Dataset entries
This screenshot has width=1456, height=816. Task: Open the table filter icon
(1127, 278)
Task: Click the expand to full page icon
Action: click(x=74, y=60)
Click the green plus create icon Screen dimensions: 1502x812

--

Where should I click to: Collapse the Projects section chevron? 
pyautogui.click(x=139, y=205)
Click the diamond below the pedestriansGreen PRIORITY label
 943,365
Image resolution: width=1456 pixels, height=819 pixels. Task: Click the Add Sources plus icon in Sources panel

#### [EXERCISE OBJECTIVE]
Search the entries above for the string "plus". Copy each line that holds it.

#### [RESULT]
Click the green plus create icon Screen dimensions: 1502x812
Image resolution: width=1456 pixels, height=819 pixels. Task: Click the Add Sources plus icon in Sources panel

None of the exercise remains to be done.